* **Set task**
Add 10 to every coordinate in the answers of the records from the line containing "Task: Select the blank after 乙方的月工资为" up to and including the line containing "Action: (x=319, y=614)". Write out only those lines again, requests included.

* **Recorded information**
┄┄┄┄┄┄

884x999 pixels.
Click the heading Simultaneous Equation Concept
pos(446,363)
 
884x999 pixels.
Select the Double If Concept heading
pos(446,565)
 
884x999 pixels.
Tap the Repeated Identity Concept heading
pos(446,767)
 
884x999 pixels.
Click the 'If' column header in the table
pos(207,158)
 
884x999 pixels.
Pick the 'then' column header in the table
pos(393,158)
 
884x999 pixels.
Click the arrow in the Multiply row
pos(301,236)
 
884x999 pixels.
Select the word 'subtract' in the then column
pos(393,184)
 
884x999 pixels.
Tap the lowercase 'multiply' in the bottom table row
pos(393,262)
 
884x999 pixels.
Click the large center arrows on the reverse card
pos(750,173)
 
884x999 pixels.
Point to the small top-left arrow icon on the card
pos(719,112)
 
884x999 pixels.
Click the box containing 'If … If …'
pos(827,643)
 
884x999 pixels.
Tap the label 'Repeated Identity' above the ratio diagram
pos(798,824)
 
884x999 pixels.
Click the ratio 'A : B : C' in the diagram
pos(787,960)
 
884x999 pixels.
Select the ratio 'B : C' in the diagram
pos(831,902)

┄┄┄┄┄┄

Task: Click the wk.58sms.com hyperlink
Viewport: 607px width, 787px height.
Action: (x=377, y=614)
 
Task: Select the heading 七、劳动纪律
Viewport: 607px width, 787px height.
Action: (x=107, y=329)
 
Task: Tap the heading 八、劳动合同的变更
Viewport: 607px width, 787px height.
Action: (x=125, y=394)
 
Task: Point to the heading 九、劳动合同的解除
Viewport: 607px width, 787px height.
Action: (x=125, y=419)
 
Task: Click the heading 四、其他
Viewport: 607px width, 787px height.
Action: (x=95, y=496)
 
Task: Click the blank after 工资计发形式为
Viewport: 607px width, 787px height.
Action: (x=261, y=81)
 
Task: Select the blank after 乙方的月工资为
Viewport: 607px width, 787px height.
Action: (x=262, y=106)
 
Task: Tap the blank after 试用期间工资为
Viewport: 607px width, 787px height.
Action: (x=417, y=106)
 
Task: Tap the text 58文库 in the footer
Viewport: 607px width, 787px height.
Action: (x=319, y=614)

┄┄┄┄┄┄

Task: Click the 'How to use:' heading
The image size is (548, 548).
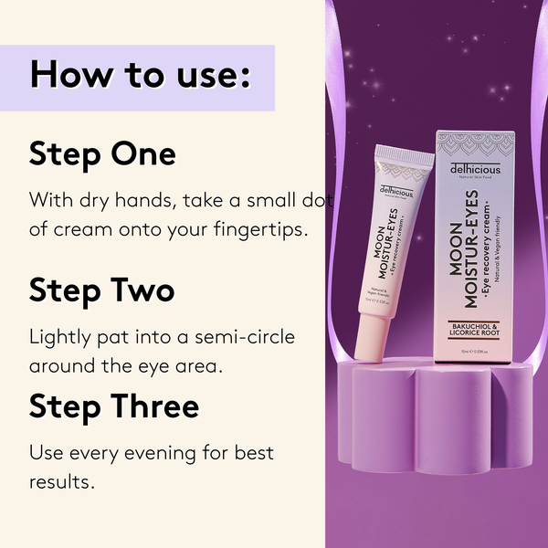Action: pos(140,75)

┄┄┄┄┄┄

* **Result**
Task: Select the blank after 乙方的月工资为
Viewport: 607px width, 787px height.
Action: (x=272, y=116)
 
Task: Tap the blank after 试用期间工资为
Viewport: 607px width, 787px height.
Action: (x=427, y=116)
 
Task: Tap the text 58文库 in the footer
Viewport: 607px width, 787px height.
Action: (x=329, y=624)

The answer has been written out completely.